Local Mexican candy or South Indian? 

When I was little and being the only child, I did not have real playmates often. But real or make-believe, one of my favourite games was what we called ‘House house.’ Yes it’s the same game that girls everywhere often play—pretending to be a mummy in a home, and cooking was naturally an important component. I did get items from my mum’s kitchen to play with, but I never actually thought of making a really edible dish as part of the play activity. 

My mother-in-law, on the other hand, who would be about 95 had she been alive, had had a lot more fun when she was little, doing some semi-real cooking. 

One of the items they made in the course of the play activity was a lollipop-like candy that was spicy, sour, and sweet. Apparently, they mixed tamarind, dried red chillies, and sugar. They would then put blobs of this to gooey ‘goodness’ on the ends of little sticks (twigs?), and it was ready for human consumption! 

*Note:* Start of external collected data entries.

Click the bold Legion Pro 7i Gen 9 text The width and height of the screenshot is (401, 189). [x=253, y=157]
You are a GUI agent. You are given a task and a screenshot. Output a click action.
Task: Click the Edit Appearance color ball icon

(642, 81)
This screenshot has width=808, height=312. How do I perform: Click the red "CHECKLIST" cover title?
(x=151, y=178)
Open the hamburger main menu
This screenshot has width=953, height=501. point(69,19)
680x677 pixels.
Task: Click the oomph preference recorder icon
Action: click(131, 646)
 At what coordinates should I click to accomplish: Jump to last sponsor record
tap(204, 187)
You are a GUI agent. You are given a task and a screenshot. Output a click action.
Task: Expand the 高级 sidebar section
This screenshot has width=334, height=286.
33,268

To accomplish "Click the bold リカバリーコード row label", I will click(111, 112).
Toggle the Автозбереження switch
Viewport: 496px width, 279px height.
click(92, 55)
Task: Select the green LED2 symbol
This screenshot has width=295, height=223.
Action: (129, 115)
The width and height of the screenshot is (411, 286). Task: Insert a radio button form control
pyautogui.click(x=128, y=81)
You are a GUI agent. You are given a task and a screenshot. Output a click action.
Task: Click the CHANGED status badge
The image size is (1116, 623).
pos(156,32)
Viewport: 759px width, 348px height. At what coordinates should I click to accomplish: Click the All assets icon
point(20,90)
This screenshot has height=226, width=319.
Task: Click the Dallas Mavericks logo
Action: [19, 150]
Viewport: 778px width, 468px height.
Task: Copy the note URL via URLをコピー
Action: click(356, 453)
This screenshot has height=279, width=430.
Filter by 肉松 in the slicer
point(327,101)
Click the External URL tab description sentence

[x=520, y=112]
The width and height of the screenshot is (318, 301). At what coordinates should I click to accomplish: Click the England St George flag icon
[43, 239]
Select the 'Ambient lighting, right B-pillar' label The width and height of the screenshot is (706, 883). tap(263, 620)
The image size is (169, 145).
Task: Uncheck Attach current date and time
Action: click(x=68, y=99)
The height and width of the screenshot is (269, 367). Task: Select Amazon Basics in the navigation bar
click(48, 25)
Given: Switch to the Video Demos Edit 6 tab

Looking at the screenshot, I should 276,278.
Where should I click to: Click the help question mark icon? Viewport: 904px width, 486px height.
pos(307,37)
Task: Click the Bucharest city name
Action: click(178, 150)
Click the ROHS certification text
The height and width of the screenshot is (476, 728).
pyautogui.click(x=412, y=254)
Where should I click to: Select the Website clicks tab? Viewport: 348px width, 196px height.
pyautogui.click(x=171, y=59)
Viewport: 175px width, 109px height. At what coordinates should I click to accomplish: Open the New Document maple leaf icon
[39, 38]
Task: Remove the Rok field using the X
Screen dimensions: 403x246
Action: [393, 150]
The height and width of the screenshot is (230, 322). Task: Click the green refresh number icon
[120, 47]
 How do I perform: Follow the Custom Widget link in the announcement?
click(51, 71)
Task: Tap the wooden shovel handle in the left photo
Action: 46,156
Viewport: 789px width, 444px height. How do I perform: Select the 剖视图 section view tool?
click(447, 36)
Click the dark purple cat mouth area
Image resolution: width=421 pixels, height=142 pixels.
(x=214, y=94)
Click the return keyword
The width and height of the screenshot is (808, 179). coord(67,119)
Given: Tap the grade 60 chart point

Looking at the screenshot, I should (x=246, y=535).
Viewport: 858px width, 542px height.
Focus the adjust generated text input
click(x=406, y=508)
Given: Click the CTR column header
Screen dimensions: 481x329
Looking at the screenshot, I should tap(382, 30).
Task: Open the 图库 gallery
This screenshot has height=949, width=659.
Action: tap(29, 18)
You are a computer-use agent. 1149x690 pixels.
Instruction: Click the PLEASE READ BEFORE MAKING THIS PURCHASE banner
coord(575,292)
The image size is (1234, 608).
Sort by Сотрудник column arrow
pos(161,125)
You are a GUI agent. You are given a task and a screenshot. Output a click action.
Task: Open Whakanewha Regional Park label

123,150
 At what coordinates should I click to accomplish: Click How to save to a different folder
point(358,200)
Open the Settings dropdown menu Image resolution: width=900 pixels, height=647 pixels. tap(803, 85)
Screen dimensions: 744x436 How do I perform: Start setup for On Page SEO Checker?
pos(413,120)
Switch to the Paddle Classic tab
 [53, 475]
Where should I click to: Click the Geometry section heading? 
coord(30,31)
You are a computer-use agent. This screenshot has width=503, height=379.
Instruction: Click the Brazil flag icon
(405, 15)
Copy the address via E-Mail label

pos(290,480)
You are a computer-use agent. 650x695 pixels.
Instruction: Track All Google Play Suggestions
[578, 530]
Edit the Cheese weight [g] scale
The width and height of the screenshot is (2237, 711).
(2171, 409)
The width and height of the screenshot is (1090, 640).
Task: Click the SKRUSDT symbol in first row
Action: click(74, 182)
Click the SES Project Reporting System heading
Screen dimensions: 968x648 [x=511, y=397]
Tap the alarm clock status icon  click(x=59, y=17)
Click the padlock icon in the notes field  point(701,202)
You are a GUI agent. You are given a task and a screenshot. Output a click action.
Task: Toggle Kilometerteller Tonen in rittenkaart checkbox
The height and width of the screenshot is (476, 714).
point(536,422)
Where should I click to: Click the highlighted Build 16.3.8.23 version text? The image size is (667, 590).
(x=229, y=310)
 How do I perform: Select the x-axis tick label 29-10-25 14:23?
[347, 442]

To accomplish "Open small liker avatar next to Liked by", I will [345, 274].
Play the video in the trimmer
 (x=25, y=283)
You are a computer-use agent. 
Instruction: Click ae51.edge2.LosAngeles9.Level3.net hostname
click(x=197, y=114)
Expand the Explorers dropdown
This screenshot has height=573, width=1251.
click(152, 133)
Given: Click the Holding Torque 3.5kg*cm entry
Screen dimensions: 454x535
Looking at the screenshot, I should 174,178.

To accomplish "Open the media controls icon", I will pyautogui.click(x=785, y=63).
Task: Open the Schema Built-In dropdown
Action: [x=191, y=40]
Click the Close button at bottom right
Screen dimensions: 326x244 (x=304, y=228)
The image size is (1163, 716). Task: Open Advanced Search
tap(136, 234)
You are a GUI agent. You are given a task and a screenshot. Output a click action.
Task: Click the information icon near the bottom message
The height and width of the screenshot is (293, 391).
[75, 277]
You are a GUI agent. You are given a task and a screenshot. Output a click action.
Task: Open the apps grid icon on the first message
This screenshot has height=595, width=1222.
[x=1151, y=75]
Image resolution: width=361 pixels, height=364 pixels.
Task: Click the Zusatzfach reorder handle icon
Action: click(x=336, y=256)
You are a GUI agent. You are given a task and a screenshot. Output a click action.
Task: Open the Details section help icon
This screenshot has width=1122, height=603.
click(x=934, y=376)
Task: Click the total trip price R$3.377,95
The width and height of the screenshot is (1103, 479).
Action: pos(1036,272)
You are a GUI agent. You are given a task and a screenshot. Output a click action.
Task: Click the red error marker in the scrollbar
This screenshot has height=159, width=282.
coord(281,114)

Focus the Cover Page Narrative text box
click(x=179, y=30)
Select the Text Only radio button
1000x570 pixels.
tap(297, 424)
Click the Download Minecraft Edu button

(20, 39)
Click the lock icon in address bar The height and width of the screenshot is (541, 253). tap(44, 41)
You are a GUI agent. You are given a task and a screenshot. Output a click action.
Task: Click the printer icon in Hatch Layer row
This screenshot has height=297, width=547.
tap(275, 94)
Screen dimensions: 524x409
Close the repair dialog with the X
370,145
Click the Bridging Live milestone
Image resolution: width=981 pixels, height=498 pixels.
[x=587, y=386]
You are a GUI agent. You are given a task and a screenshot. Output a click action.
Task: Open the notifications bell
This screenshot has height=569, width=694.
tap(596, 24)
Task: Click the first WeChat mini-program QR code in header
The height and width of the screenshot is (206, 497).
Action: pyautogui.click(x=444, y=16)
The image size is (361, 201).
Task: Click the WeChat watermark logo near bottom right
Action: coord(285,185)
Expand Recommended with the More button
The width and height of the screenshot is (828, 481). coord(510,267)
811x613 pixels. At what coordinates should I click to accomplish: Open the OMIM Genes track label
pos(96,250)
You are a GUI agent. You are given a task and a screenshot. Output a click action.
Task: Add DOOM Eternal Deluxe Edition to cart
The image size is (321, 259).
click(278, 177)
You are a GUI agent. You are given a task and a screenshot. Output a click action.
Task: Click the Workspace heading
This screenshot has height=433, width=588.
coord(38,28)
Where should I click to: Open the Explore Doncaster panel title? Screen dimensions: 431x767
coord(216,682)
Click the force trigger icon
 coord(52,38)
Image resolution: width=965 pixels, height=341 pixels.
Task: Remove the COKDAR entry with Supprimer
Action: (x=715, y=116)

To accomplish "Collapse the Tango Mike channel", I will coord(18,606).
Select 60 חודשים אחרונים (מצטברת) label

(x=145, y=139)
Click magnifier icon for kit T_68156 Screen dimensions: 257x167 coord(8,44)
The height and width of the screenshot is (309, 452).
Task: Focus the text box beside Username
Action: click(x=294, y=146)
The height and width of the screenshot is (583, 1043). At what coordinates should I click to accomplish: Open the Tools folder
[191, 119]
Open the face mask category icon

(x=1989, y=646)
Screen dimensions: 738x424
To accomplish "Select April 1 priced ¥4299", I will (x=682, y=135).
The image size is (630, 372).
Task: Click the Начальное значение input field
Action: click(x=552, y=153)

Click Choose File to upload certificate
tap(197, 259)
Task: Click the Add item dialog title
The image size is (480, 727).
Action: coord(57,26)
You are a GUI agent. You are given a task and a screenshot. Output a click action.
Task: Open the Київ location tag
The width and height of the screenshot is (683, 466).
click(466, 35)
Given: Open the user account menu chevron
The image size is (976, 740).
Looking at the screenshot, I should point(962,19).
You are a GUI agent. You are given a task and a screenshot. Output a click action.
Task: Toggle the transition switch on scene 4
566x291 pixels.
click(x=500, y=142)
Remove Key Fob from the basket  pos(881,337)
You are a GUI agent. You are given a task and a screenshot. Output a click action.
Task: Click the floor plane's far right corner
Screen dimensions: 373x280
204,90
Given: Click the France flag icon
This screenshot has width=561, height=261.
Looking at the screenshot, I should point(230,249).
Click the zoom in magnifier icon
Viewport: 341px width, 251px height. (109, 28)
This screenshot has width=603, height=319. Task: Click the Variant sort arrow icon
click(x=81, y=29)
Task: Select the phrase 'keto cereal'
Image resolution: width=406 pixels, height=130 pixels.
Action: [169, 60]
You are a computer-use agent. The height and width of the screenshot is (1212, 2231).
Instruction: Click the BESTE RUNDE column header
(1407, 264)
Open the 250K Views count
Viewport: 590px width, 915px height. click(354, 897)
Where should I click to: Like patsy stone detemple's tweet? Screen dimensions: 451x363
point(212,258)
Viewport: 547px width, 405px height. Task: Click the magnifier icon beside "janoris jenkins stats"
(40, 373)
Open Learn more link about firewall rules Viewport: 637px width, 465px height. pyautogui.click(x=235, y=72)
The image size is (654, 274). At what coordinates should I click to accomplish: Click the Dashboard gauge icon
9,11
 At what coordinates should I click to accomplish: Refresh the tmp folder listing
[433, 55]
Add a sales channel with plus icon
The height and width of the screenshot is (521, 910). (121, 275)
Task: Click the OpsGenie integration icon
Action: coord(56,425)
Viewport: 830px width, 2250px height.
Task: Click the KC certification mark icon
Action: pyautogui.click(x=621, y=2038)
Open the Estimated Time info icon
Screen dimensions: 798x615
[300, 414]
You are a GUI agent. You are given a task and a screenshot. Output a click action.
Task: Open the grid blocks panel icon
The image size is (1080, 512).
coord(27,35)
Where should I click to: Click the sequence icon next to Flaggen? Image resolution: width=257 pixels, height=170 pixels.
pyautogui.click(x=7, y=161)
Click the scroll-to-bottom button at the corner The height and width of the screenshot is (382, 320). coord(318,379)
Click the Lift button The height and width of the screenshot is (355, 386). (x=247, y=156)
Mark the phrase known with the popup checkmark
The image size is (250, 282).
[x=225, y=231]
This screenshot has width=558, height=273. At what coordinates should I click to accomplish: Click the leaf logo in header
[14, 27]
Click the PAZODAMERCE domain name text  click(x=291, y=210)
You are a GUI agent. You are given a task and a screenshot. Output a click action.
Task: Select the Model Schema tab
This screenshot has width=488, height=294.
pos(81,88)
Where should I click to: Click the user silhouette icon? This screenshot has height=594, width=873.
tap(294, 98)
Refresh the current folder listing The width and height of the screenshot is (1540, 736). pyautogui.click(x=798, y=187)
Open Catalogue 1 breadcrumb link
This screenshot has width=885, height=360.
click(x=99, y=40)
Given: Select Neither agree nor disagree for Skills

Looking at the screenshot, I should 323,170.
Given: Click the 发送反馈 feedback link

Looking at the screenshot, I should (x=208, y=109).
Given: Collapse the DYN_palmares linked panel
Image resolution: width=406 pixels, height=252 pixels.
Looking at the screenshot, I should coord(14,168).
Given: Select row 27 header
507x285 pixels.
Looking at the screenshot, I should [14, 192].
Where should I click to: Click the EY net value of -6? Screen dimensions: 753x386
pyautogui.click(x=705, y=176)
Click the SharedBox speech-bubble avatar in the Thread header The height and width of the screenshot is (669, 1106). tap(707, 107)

From the ingredients she mentioned, I could imagine the delight of a child in tasting those real and sharp flavours, albeit crude. 

Today, years later and miles away in Auckland at work, we had our first team meeting in the new year. Our manager gave us some candy from his visit to his home country Mexico. The candy with alcohol was an instant hit (no pun intended) with the others. 

But I found the Pulparindo very interesting. The moment I tasted it, I remembered my mother-in-law’s playtime candy. The Pulparindo is Mexico’s Pulp-and-Indo connection, shall we say?